Wednesday, September 27, 2017

Wednesday, September 27th Workout - Pull Day A - Back, Traps, Biceps & Forearms Plus Cardio & Stretch

Another great day at the gym. The weight training workout didn't take as long as yesterday so I added an extra five minutes to my cardio workout.

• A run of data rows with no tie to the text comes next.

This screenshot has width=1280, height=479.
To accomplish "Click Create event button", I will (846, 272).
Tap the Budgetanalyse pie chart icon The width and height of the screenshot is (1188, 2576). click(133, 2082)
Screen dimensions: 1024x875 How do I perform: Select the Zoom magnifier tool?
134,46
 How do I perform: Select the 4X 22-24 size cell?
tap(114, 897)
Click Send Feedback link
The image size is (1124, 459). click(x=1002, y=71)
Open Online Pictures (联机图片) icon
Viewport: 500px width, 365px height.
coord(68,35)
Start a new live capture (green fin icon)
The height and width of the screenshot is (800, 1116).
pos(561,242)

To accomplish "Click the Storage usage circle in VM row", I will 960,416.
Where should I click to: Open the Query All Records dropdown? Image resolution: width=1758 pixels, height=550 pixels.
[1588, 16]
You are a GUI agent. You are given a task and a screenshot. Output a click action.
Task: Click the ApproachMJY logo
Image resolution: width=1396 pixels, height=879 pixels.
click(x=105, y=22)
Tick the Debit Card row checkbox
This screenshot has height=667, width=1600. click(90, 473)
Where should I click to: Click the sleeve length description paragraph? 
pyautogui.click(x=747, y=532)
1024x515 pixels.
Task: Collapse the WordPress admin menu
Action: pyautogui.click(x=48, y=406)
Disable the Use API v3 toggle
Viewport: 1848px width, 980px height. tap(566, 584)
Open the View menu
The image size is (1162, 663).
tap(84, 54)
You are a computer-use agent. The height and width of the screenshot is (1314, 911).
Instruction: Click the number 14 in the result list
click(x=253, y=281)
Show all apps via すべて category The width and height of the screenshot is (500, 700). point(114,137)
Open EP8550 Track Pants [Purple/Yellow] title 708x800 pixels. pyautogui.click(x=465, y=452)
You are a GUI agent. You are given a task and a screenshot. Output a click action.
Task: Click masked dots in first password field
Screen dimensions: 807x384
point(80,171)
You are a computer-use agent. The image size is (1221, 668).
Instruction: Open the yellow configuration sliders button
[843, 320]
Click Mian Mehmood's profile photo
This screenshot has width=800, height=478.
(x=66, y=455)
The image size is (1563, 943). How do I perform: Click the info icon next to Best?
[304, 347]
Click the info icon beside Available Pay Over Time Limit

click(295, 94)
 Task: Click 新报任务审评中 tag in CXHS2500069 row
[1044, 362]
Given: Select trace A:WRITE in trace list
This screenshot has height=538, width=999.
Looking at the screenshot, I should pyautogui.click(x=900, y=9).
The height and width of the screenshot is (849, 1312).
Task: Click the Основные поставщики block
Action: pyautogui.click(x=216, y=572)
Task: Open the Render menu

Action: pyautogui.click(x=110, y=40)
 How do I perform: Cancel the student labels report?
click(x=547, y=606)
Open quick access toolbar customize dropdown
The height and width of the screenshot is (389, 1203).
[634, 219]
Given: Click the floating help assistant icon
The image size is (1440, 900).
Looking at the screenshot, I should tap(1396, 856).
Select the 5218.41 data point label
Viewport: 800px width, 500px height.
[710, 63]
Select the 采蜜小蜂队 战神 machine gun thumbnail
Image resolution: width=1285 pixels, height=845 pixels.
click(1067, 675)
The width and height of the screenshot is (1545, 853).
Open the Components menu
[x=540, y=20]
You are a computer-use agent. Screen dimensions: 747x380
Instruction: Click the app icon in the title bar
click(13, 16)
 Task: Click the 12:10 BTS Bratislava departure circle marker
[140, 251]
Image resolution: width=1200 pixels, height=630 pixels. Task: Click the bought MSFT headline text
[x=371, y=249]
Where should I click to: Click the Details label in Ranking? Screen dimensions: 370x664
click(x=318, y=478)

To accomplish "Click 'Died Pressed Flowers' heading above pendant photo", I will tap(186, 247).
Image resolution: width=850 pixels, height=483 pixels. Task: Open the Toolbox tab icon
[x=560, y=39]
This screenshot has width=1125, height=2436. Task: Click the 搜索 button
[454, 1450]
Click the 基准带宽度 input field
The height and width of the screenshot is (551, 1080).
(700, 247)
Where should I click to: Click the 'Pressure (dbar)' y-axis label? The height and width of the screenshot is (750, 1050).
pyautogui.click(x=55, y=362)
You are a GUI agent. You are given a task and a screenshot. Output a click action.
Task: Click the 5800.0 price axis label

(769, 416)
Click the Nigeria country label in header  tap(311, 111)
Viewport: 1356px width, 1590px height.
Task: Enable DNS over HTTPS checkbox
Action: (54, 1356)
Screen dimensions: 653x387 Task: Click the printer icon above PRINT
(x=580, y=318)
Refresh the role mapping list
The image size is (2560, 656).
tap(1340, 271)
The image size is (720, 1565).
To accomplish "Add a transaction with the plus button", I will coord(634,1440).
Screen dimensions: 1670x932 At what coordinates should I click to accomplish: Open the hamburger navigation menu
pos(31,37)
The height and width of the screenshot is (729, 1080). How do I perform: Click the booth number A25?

I also think I can go heavier on the hammer curls and the chest-supported two-arm row next time!

Leg Day A tomorrow along with my weigh-in day (so far it promises to be a good one but we'll see) and I'm at over 9,000 steps so I'm just going to go ahead and hit 10,000 today!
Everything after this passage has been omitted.